A winner of British Muslim Awards, Hijab-clad basketball player Asma Elbadawi has become a role model for many Muslim women in Britain and elsewhere.
Asma who won the award in 2019 for Rising Star in Sports said, “We campaigned to FIFA to allow Muslim women to wear the hijab in professional basketball, which was a global campaign over two years, and we won in the end…. I try to play it (basketball) now, it’s a big hard with work, but I still try to play when I can.”
Hailing from a Sudanese background, Asma is a member of the Bradford Cobras basketball club, a grassroots team who has campaigned to lift a years-long ban on the wearing of hijab and other religious headgears in sports.
As a result of the campaign, the Basketball governing body, the International Basketball Federation (FIBA), lifted the ban in 2014 and allowed players to wear Hijab and other religious headwear on the field.
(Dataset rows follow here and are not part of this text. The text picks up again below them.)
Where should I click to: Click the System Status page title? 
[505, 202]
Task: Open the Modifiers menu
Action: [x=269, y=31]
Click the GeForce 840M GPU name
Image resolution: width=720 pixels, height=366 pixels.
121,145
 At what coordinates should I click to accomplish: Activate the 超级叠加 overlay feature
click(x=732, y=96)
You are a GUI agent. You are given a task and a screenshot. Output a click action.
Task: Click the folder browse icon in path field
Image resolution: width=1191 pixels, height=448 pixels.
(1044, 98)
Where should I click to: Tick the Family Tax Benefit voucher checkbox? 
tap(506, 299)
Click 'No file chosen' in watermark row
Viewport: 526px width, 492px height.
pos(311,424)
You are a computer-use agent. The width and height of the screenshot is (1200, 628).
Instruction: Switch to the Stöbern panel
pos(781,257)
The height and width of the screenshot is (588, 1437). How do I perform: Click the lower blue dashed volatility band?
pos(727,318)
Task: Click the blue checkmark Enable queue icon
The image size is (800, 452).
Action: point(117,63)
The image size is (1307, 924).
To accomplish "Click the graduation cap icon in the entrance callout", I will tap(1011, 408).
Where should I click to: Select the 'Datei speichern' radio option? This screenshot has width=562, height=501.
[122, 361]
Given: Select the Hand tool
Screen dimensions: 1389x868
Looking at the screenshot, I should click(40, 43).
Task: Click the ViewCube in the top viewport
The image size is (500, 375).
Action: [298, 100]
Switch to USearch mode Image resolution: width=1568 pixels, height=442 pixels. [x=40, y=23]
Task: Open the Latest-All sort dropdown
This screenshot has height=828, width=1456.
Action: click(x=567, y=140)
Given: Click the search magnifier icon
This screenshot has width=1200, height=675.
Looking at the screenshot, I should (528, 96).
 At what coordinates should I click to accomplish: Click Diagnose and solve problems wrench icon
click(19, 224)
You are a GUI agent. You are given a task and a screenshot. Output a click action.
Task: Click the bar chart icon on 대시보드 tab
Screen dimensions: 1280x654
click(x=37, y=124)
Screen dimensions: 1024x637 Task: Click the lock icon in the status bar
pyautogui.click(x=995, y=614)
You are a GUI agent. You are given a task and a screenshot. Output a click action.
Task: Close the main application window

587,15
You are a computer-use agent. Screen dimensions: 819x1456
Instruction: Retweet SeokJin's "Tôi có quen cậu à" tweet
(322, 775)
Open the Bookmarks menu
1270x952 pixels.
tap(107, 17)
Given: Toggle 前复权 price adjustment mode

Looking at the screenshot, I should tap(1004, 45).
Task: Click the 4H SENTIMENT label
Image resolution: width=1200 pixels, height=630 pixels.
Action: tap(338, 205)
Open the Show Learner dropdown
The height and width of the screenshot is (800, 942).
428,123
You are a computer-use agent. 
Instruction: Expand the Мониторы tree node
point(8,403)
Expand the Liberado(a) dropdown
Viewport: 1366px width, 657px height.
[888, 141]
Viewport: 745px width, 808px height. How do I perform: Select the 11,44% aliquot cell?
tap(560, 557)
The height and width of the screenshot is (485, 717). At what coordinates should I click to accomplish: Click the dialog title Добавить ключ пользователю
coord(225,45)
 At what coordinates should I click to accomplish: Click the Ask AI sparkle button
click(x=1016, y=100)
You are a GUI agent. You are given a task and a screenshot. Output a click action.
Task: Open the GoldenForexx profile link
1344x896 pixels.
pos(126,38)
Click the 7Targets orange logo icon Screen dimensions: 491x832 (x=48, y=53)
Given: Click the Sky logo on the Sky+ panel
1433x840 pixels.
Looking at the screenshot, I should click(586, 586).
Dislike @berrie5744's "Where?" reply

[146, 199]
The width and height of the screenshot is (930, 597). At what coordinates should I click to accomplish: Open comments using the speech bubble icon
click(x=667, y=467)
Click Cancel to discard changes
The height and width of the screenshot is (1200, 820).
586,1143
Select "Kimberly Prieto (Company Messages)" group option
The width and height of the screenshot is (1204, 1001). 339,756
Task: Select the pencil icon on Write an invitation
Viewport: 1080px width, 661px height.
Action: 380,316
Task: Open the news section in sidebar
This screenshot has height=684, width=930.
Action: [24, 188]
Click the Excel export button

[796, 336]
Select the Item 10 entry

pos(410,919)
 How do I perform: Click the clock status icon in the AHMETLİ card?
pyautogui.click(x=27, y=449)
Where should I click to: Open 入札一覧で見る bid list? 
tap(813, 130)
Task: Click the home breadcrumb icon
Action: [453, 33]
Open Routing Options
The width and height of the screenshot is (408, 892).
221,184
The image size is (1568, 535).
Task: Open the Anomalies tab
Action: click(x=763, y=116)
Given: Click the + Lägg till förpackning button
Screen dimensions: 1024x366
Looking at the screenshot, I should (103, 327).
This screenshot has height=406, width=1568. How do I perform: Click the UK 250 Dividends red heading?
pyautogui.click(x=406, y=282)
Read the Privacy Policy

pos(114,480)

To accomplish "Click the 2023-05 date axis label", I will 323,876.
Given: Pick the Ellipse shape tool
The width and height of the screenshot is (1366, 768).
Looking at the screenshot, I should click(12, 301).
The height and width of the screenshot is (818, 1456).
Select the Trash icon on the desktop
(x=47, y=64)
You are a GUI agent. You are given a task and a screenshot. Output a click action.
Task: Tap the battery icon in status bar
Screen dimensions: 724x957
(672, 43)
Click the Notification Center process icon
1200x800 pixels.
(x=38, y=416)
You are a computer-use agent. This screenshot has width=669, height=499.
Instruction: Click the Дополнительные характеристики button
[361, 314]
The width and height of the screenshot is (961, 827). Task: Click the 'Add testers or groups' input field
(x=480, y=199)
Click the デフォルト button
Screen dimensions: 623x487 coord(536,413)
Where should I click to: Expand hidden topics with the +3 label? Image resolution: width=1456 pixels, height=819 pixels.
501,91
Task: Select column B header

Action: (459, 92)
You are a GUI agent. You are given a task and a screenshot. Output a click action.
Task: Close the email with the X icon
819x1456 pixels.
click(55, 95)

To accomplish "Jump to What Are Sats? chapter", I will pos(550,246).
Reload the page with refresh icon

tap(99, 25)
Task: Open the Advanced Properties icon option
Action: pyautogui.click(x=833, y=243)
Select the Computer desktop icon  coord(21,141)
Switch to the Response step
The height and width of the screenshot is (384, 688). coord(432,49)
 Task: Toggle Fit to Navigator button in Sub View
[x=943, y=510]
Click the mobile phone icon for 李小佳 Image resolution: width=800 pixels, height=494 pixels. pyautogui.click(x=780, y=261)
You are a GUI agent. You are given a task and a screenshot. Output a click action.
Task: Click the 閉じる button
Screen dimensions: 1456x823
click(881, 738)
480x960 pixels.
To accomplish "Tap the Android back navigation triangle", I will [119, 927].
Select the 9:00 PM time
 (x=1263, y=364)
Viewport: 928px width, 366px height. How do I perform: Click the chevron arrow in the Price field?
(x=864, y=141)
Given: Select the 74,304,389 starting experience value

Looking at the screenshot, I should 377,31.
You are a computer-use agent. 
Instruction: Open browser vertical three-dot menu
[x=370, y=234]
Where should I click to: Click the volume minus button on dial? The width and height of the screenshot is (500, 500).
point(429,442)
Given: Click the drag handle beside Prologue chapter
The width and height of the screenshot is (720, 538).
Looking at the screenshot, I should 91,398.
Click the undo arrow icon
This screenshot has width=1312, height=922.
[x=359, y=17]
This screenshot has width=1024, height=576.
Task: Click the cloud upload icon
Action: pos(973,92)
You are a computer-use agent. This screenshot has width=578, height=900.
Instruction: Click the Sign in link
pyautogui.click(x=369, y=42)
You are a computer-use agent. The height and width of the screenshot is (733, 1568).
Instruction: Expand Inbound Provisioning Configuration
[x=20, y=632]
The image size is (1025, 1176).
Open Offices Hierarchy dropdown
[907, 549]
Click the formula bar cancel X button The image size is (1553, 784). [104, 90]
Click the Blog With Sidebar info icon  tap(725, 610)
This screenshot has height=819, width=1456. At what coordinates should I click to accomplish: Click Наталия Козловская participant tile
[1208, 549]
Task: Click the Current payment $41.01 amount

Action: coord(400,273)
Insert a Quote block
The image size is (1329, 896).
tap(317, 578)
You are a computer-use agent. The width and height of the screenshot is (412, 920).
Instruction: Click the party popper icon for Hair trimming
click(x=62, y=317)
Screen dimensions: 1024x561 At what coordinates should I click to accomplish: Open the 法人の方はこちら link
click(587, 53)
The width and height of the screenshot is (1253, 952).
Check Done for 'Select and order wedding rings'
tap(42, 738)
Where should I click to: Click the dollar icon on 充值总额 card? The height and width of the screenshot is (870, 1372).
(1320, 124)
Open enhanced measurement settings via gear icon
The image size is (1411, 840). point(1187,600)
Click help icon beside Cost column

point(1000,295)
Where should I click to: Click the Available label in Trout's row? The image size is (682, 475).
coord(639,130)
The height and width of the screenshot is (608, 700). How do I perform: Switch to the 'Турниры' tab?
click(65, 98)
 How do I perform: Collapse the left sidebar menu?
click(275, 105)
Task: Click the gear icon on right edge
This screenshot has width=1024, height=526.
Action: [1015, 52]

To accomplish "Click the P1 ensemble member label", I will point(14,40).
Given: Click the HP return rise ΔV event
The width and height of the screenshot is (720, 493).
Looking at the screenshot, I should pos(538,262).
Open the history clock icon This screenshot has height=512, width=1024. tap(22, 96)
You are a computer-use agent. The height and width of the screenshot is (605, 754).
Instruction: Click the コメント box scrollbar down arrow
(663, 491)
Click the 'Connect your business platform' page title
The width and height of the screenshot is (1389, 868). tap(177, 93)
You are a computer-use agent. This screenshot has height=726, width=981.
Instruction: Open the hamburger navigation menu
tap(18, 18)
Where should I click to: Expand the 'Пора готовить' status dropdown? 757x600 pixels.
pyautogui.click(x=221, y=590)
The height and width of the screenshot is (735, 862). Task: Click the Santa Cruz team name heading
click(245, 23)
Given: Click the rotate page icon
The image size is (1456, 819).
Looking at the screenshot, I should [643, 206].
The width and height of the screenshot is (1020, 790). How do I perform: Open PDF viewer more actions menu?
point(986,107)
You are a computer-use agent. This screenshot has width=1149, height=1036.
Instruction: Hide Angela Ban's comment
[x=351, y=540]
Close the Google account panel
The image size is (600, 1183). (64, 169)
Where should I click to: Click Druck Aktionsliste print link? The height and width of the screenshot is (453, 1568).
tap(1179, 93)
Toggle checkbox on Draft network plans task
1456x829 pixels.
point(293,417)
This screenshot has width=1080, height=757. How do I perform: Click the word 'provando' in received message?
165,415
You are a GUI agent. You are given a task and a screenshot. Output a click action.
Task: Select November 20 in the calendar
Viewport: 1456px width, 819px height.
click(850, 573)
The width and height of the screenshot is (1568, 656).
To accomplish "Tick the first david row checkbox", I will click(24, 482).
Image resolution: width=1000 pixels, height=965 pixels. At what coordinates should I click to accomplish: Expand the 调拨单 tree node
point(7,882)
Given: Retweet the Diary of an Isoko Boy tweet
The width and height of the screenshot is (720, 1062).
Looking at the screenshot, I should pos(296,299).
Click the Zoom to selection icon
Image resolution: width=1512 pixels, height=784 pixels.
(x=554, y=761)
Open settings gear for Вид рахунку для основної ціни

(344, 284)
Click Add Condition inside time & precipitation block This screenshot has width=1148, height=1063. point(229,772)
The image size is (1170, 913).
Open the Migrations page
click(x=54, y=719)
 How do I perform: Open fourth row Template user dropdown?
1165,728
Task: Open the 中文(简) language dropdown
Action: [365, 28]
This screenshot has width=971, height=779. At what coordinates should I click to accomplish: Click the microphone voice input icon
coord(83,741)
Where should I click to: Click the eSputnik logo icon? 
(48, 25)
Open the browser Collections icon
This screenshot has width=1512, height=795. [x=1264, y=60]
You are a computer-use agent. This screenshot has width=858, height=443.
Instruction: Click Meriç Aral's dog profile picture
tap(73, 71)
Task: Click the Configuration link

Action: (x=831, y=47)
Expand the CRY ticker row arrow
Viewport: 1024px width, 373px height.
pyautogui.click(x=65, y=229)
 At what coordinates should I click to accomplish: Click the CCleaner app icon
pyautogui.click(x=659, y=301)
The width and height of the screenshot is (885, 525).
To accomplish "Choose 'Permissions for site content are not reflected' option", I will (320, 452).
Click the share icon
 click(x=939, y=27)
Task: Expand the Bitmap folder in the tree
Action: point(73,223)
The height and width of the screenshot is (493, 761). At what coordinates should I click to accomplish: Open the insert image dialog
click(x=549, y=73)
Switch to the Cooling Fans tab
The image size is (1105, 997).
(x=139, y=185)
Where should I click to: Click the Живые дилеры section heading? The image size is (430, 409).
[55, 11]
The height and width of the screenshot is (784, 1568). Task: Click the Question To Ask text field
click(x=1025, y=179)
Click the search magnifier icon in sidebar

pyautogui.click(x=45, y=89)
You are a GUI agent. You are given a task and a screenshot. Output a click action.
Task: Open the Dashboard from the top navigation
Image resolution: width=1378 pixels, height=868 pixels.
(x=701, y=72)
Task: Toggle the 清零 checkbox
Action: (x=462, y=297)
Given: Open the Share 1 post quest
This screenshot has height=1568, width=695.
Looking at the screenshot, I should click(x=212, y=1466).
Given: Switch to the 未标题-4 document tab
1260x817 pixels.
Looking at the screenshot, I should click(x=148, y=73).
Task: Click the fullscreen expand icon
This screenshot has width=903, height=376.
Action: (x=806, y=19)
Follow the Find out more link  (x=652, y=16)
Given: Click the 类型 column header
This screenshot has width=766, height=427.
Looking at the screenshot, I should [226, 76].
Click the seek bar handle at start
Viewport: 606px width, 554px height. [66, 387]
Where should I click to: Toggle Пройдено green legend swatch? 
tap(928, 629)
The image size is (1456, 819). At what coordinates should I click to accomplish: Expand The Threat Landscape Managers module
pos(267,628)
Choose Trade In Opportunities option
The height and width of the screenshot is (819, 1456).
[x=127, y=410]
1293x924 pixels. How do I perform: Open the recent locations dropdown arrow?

“When I think about it, [when I was younger] I had assumed that because I hadn’t seen sportswomen wearing hijabs on TV that there was something against it in our religion,” Elbadawi says.
“I had assumed that women were expected to retain their modesty and playing sport didn’t align with that.”
Asma is determined to continue her role in encouraging young Muslim girls in sport as a coach, mentor and adviser.
“The challenge now will be in re-educating our community about the benefits of sport and what it means for a girl to be able to take part.”
An accomplished spoken word poet, the young Muslim basket player also won BBC Radio 1Xtra’s ‘Words First’ 2015 Competition.
She published recently on her Facebook account:
“I was told so many times in school that my interests in these subjects would lead to nowhere and if I didn’t put more effort into other subjects I would fail in life. But I trusted that Allah wouldn’t give me these gifts for no reason, so I continued pursuing them with the support of my parents and big brother…Alhmdullah for everything.”